Now an inquest is under way into Buckley’s death with Coroner Bruce Hesketh stating his objective was to determine the circumstances leading up to the shooting.
He said while he didn’t disagree with the IPCA’s findings, they didn’t look into the circumstances leading up to the shooting, which his inquiry would do.
“That is the domain of the coroner’s court overall, the purpose is to find out what happened,” Hesketh said.
‘He looked quite dishevelled’
McQuilkin and a colleague visited Buckley at his apartment on an unrelated matter six months earlier. He told the coroner he was so concerned about Buckley’s behaviour that he recorded a video on his cellphone, the only time he’s ever done so in his 11-year policing career.
Buckley opened the door looking “quite dishevelled”, wearing two singlets, and struggling to hold himself up.
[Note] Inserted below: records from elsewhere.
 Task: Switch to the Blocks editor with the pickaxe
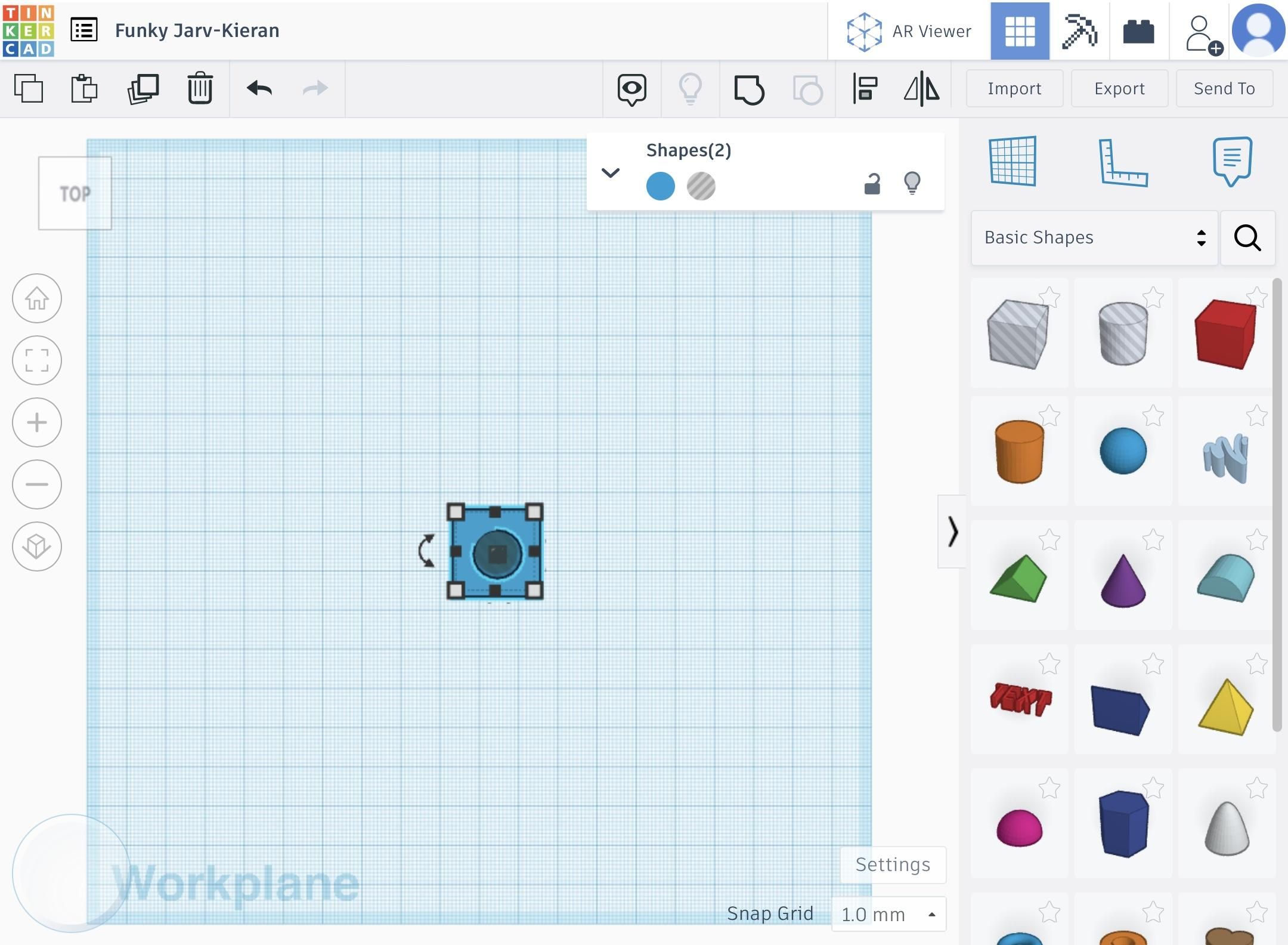[x=1080, y=30]
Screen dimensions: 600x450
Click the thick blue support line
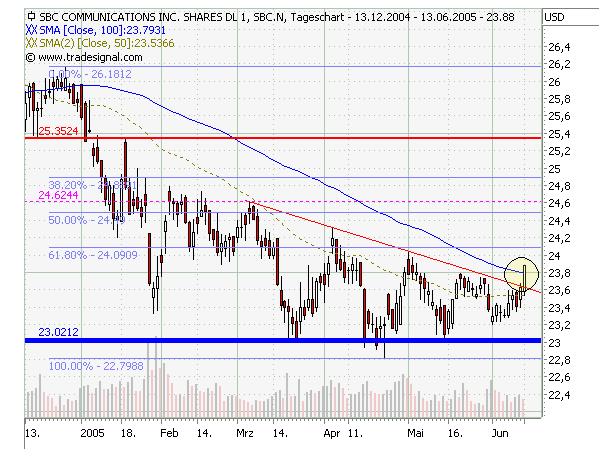pos(300,341)
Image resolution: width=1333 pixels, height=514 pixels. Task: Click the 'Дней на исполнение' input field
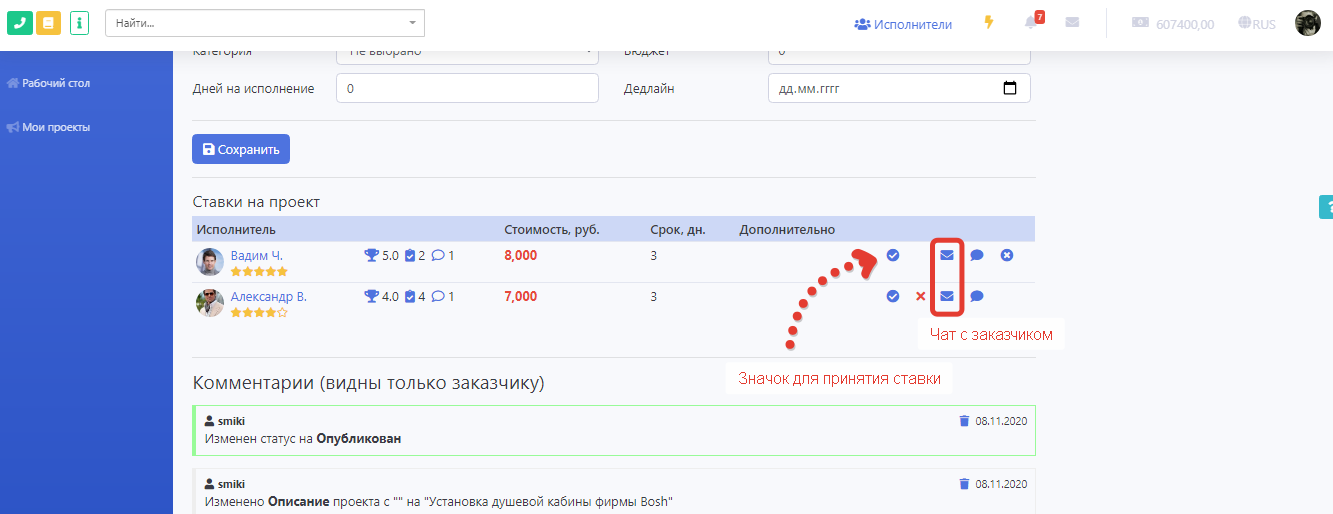point(467,88)
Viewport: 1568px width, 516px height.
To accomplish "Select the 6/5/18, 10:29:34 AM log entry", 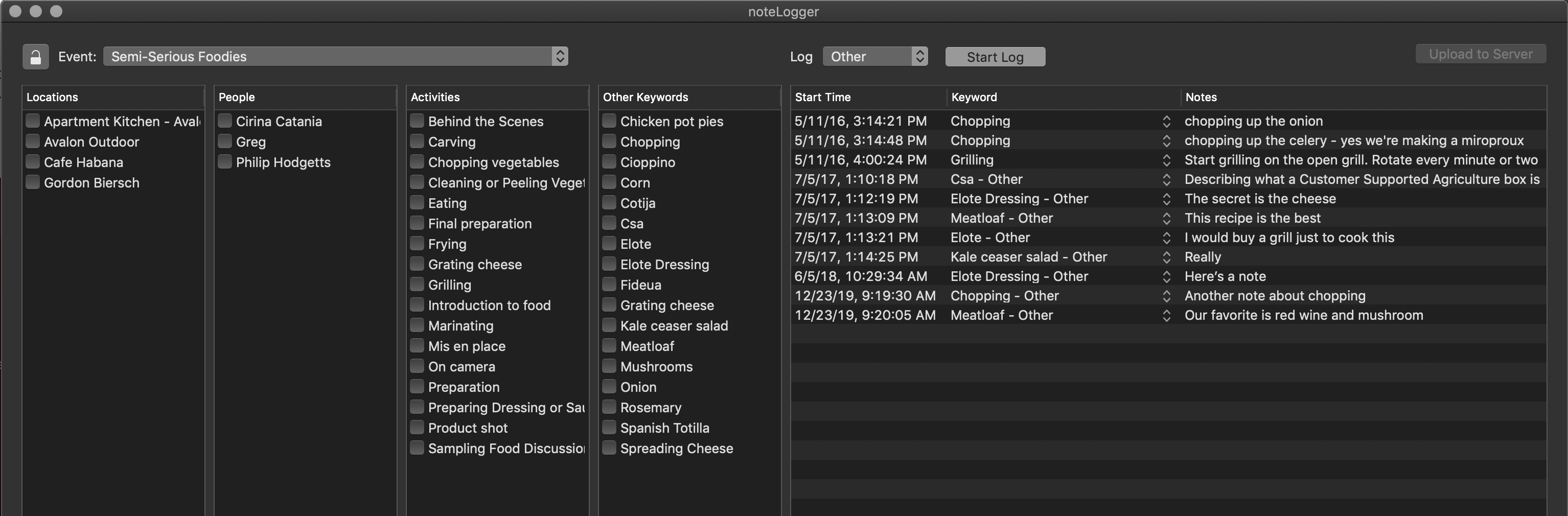I will click(x=861, y=276).
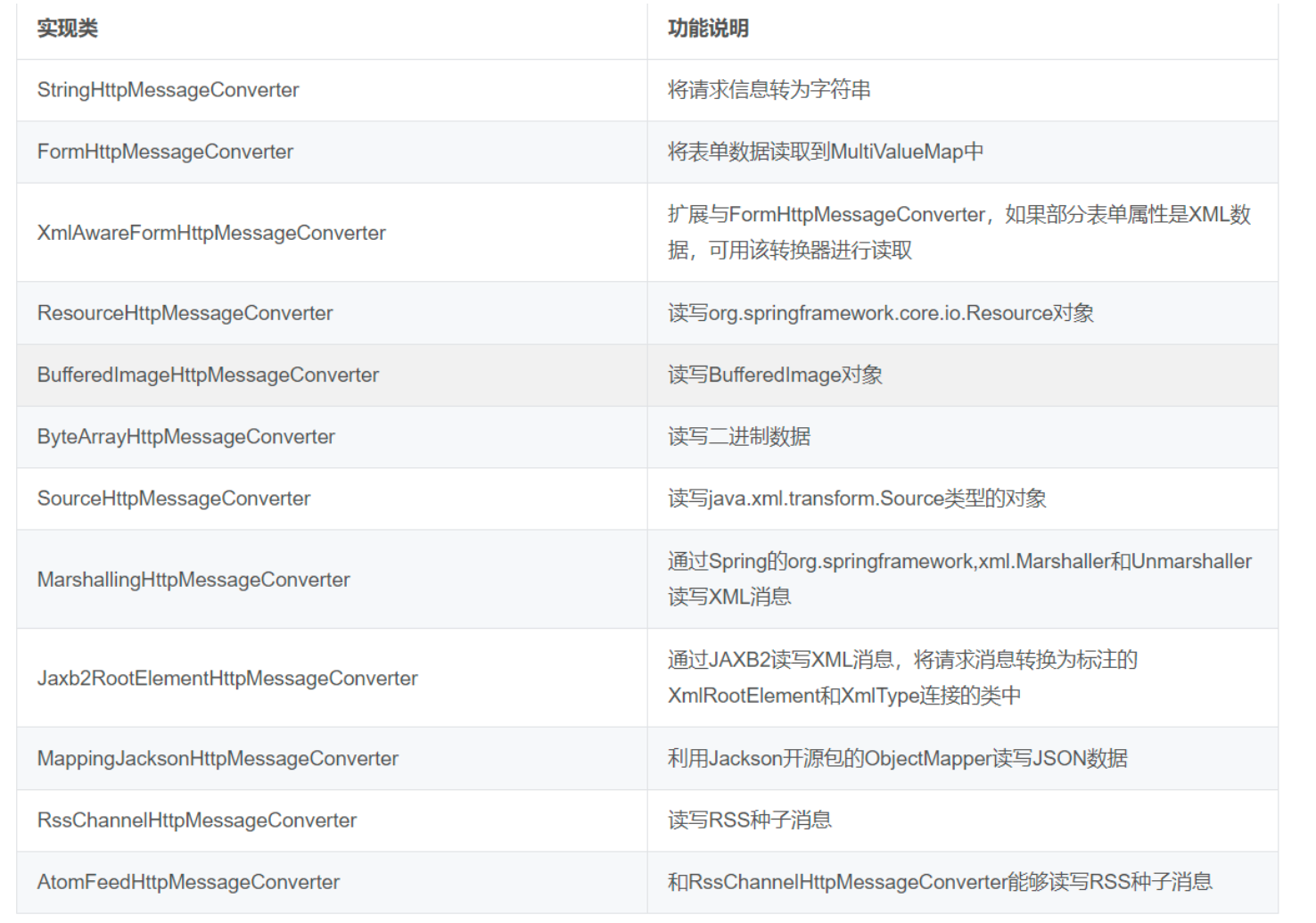Click the description 读写RSS种子消息

coord(749,820)
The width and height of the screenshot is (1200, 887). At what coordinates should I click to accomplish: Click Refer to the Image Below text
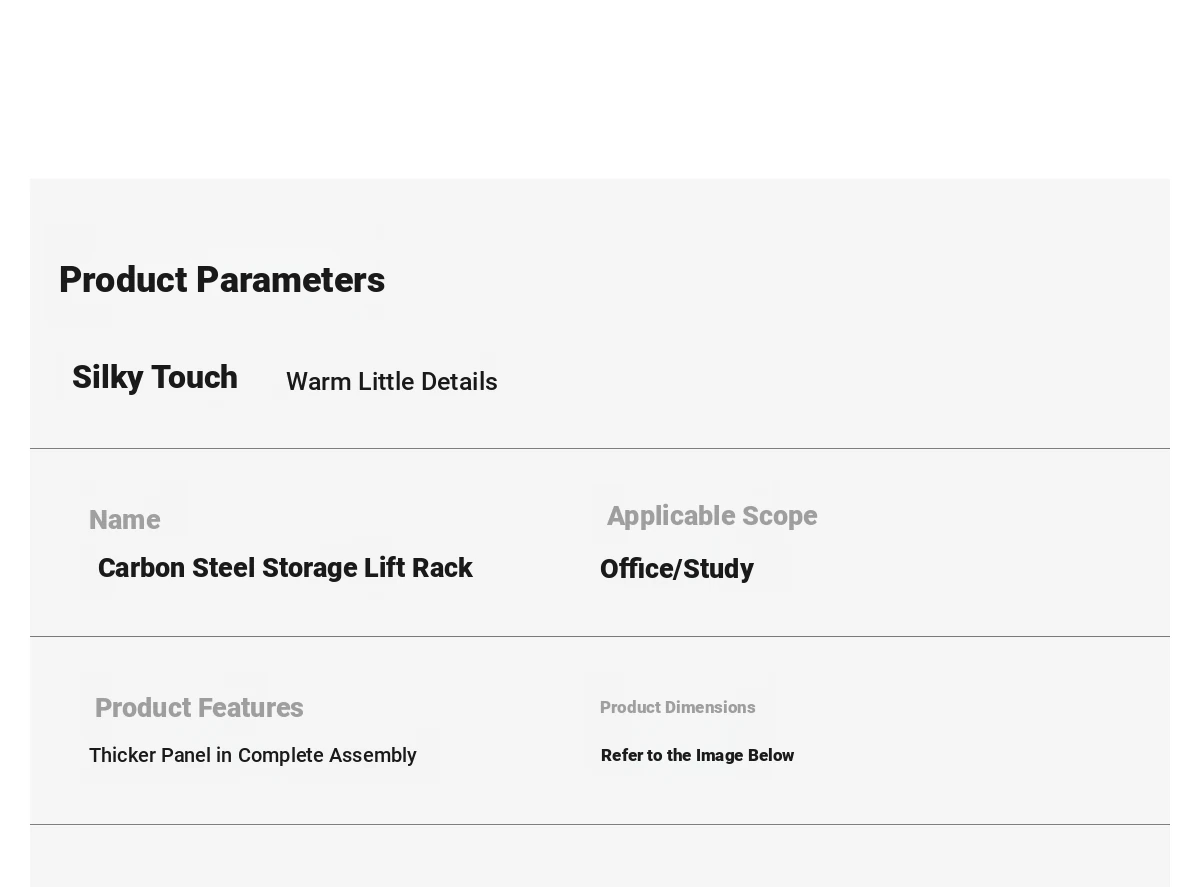pos(697,755)
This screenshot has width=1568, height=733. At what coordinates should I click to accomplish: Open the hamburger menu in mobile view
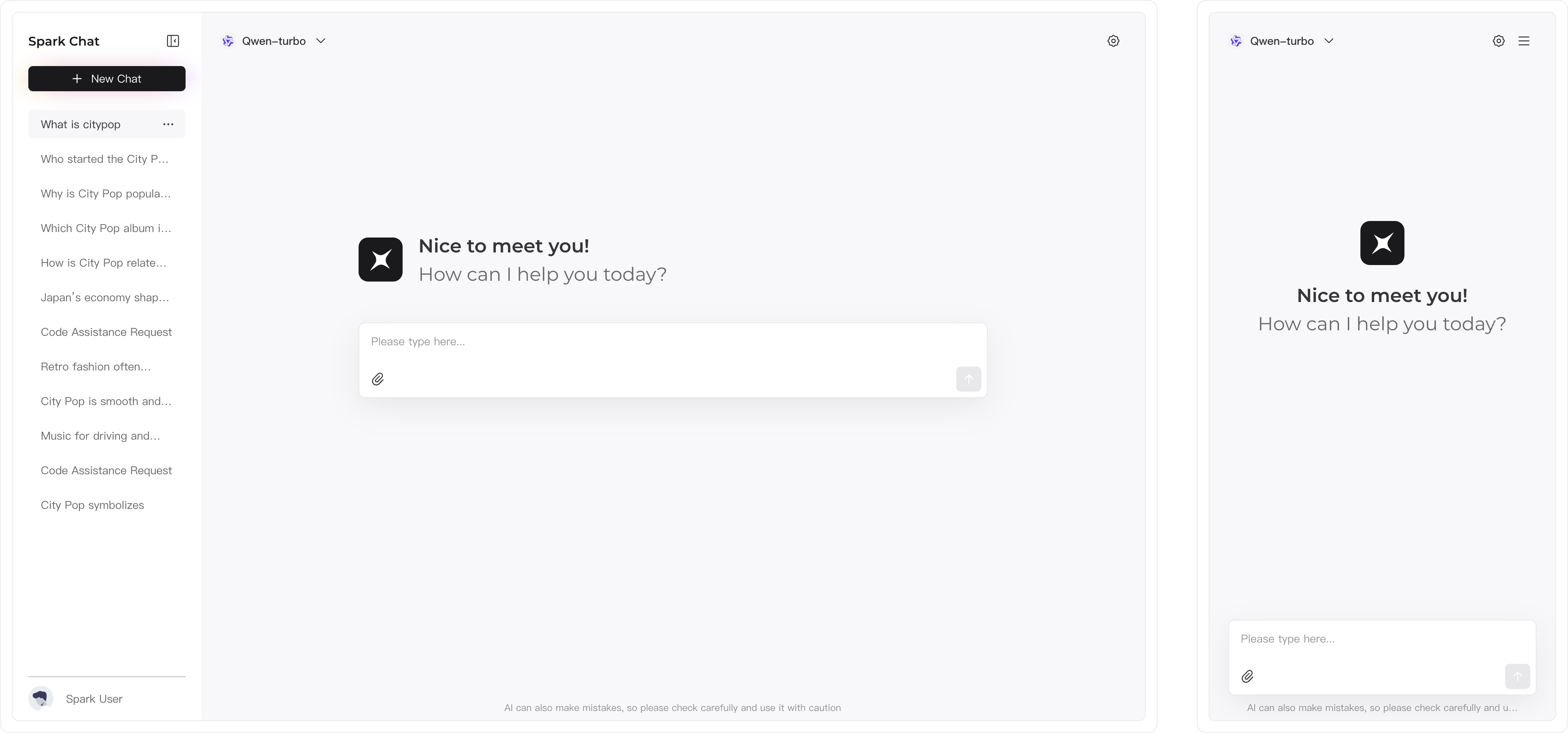coord(1524,41)
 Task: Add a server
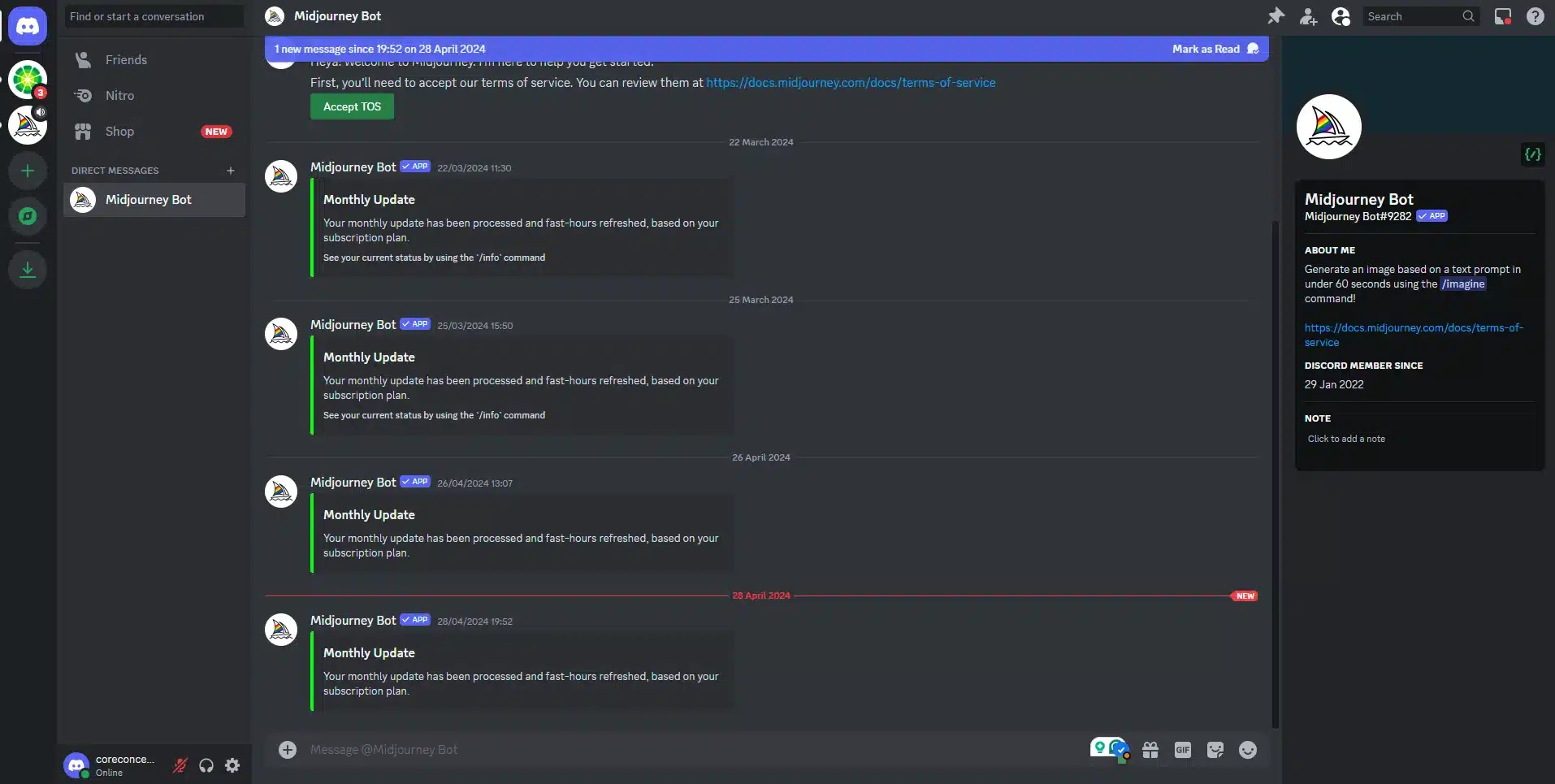[x=28, y=171]

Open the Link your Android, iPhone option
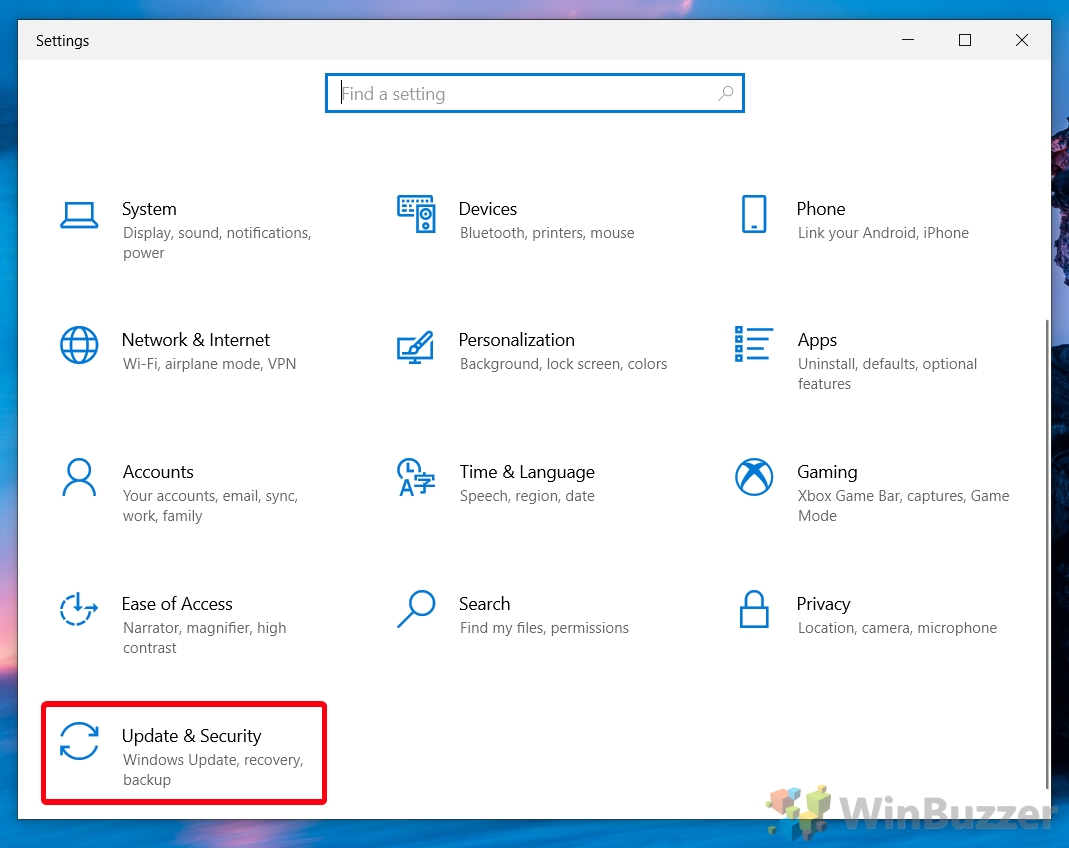(881, 232)
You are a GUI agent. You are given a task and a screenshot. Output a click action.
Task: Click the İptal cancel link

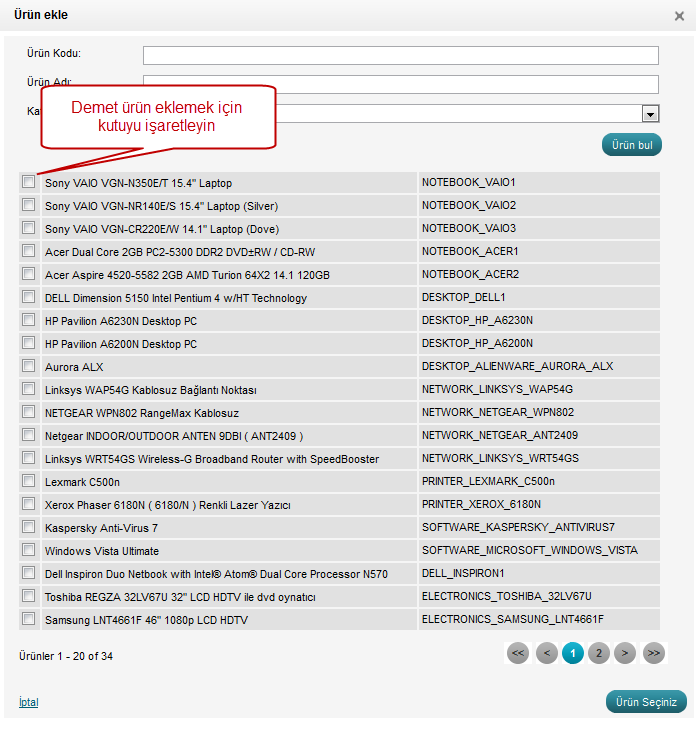click(28, 702)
He was leaning on the door as his eyes rolled around his head. His speech was also at times mumbled.
He was, however, polite, and when McQuilkin asked him if he was unwell he replied he had been sleeping as he’d just finished a truck driving night shift.
“In my opinion, Mr Buckley didn’t appear to be mentally sound, sober, or someone fit to have a licence.”
McQuilkin, who had worked in the firearms licensing office a year earlier, sent the video to three members of the firearms licensing team the next morning.
A senior firearms licensing officer said she recognised Buckley from a buy-back scheme event.
The buy-back scheme, which collected newly prohibited military-style firearms, was initiated in 2019 after the Christchurch mosque shootings in March of that year that killed 51 people.
In her email, the firearms officer described him as an “interesting character”.
When McQuilkin and his colleague returned to Buckley’s apartment two weeks later, he seemed “much more awake and coherent but still came across as an unusual character”, he said.
On July 13, he then got an email from the same firearms officer saying she had had a phone call from Buckley’s former partner that he was now mentally unstable, possessed prohibited firearms, was making threats against her and her new partner and comments about dying “suicide by cop”.
She wanted McQuilkin’s help but he told her he was busy on another investigation.
On the morning of July 15, he was reading the morning news online when he noticed a story about a police shooting on O’Donohue St.
“I immediately guessed it would have involved Mr Buckley.”
Coroner’s counsel Chris Gudsell asked McQuilkin whether he would have expected there to have been “at least” an investigation about Buckley’s behaviour that day by the firearms unit.